Will Poundland’s home delivery trial trigger a fresh wave of new entrants in the home delivery stakes, asks ParcelHero’s David Jinks?
The discount retailer Poundland is trialling online sales, which leaves only a few High Street chains holding out against the move online. It won’t be long before every UK store joins the e-commerce revolution.
The discount store chain has launched a trial home delivery service to 18,000 staff and selected guests, it recently announced. Poundland has been planning the service since last July and the real surprise is that it has resisted online sales for so long.
The retailer mothballed 120 stores last year due to the impact of Covid on High Street shopping. Its eventual recognition that combined in-store and online sales are essential now leaves Primark standing virtually alone as a major High Street chain whose website is still only a shop window. Primark has just reported its profits have collapsed by 90%.

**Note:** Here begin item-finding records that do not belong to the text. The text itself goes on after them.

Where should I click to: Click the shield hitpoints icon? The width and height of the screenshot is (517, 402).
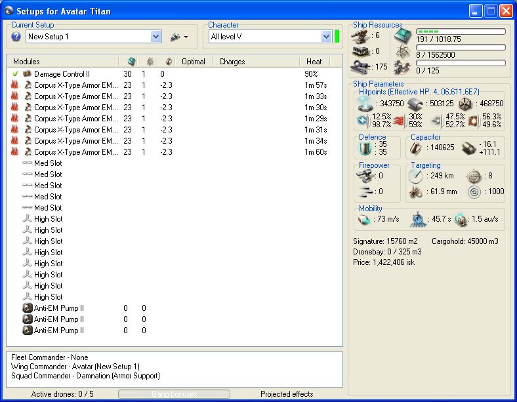(365, 104)
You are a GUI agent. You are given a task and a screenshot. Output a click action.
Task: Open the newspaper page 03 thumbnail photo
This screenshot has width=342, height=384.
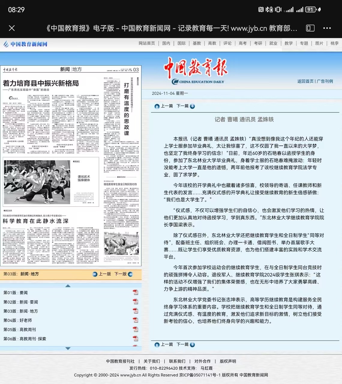click(x=37, y=182)

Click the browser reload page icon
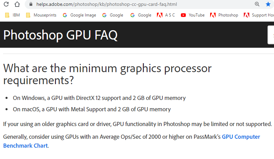(x=6, y=4)
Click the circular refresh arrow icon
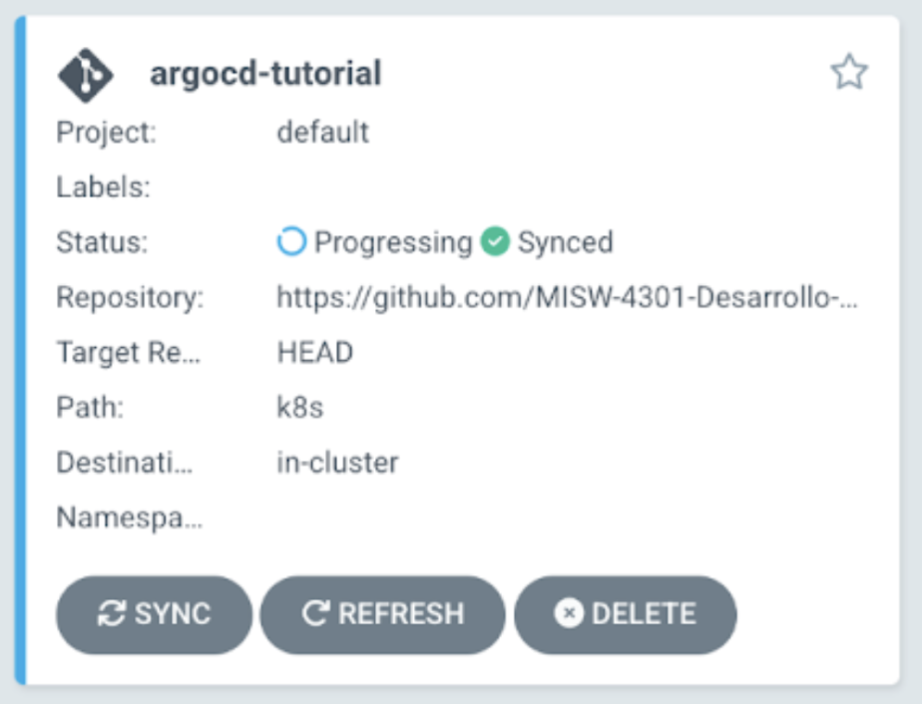 [315, 613]
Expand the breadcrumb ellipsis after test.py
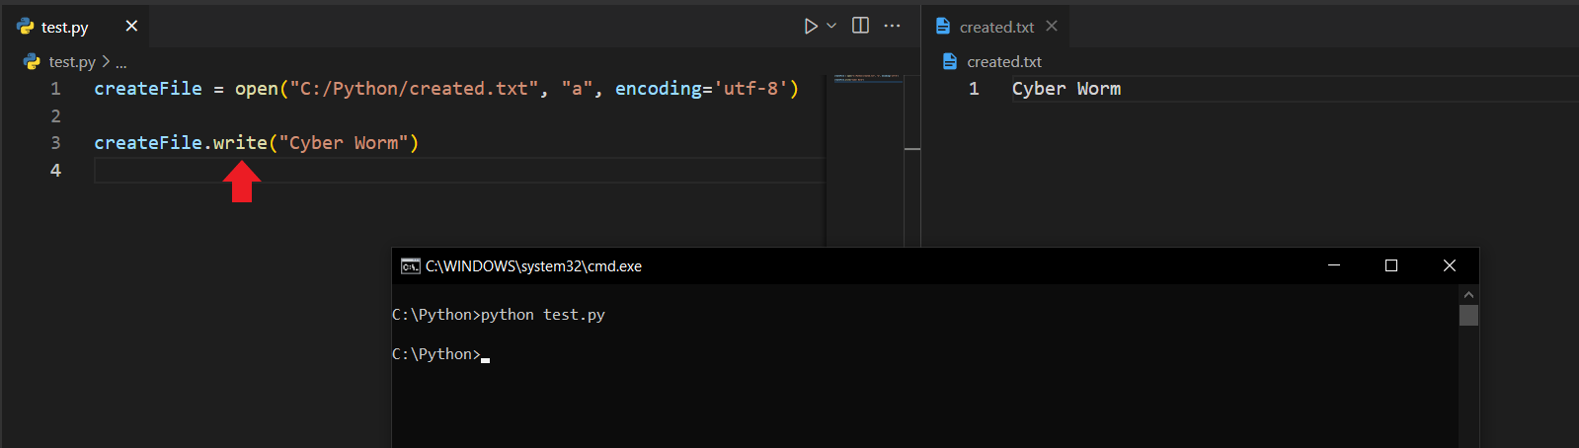 [121, 62]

The pandemic has taken its toll on our town centres and there’s no going back. Our latest research shows that 17,500 chain stores have closed forever since Covid hit the UK and 46% of shoppers told us they will never return to their former High Street spending habits. High Street pureplay retailers such as Poundland and B&M must join the revolution or be lost along the way.
Poundland has belatedly woken up and smelled its discounted coffee. Although the initial trial is low-key, it is taking e-commerce seriously and recently revealed it will be trialling a series of online models this year. This will include in-store click & collect, monetising its own website and using a shared marketplace to keep operating costs down.
For now, it is just a limited trial of 2,000 lines for staff and guests, including food and general merchandise. However, expect to see a far greater selection when the service is launched nationally; we believe that is likely to be within months.
Poundland has cleverly embraced the future of the High Street by turning to the “dark side” of retail, opening a so-called “dark store” to fulfil its e-commerce orders. It has closed one of its three stores in Cannock, in the West Midlands, and converted it into a dark store: a shop with staff but no shoppers, using it as an online fulfilment centre.
We believe the High Street store of tomorrow will have no customers, no stock on its shelves, or will have dedicated areas solely for robot pickers.